Study Evaluating the Safety and Efficacy of CLONICEL® to Treat Children and Adolescents With Attention Deficit Hyperactivity Disorder (ADHD)

Inclusion Criteria: * Male or female between 6 and 17 years of age, inclusive * Diagnosis of ADHD of the hyperactive or combined inattentive/hyperactive subtypes according to DSM-IV criteria * Minimum score of 26 on the ADHDRS-IV questionnaire at Baseline * General good health as judged by the Principal Investigator * Body mass index ≥ 5th percentile of the subject's age group according to the CDC growth chart. * Ability to swallow tablets * General IQ ≥80 as judged by the Principal Investigator * Subject as well as parent/guardian able to sign informed assent or consent form.
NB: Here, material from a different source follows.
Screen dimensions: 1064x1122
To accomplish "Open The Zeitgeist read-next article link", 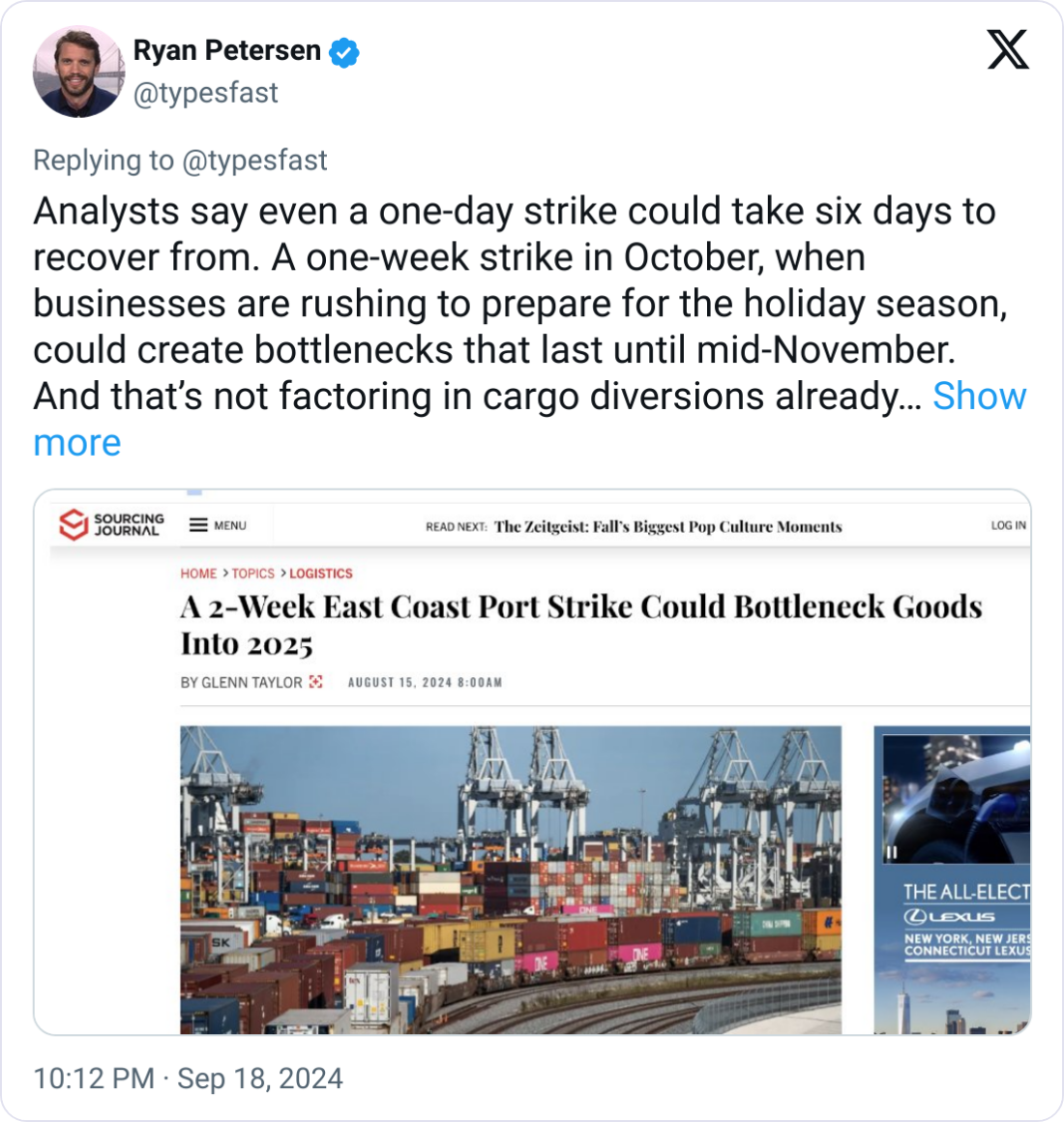I will tap(667, 526).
Exclusion Criteria: * If female of child-bearing potential, pregnant or lactating or does not agree to use a medically acceptable form of birth control, such as hormonal medication, double-barrier method, or IUD * Presence of a clinically significant illness or abnormality on physical examination or clinical laboratory evaluations that, in the opinion of the investigator, would increase the safety risks from clonidine administration or interfere with the ability of the patient to take part in the study. * Presence of clinically significant abnormality on centrally interpreted Electrocardiogram (ECG) readings * History or presence of a concomitant psychiatric disorder requiring psychotropic medication or a severe concomitant Axis I or Axis II disorder that could interfere with study assessments in the judgment of the Principal Investigator * History of concomitant conduct disorder (CD) * History of seizures, except for a single episode of febrile seizure prior to age 2 * History of syncopal episodes * Presence of a disorder that would interfere with the absorption, metabolism, or excretion of clonidine * History of intolerance to clonidine, including any dermatologic reaction to transdermal clonidine * Presence or history of alcohol or drug abuse * Positive drug screen, with the exception of ADHD drugs * Use of any investigational drug within 30 days of study start.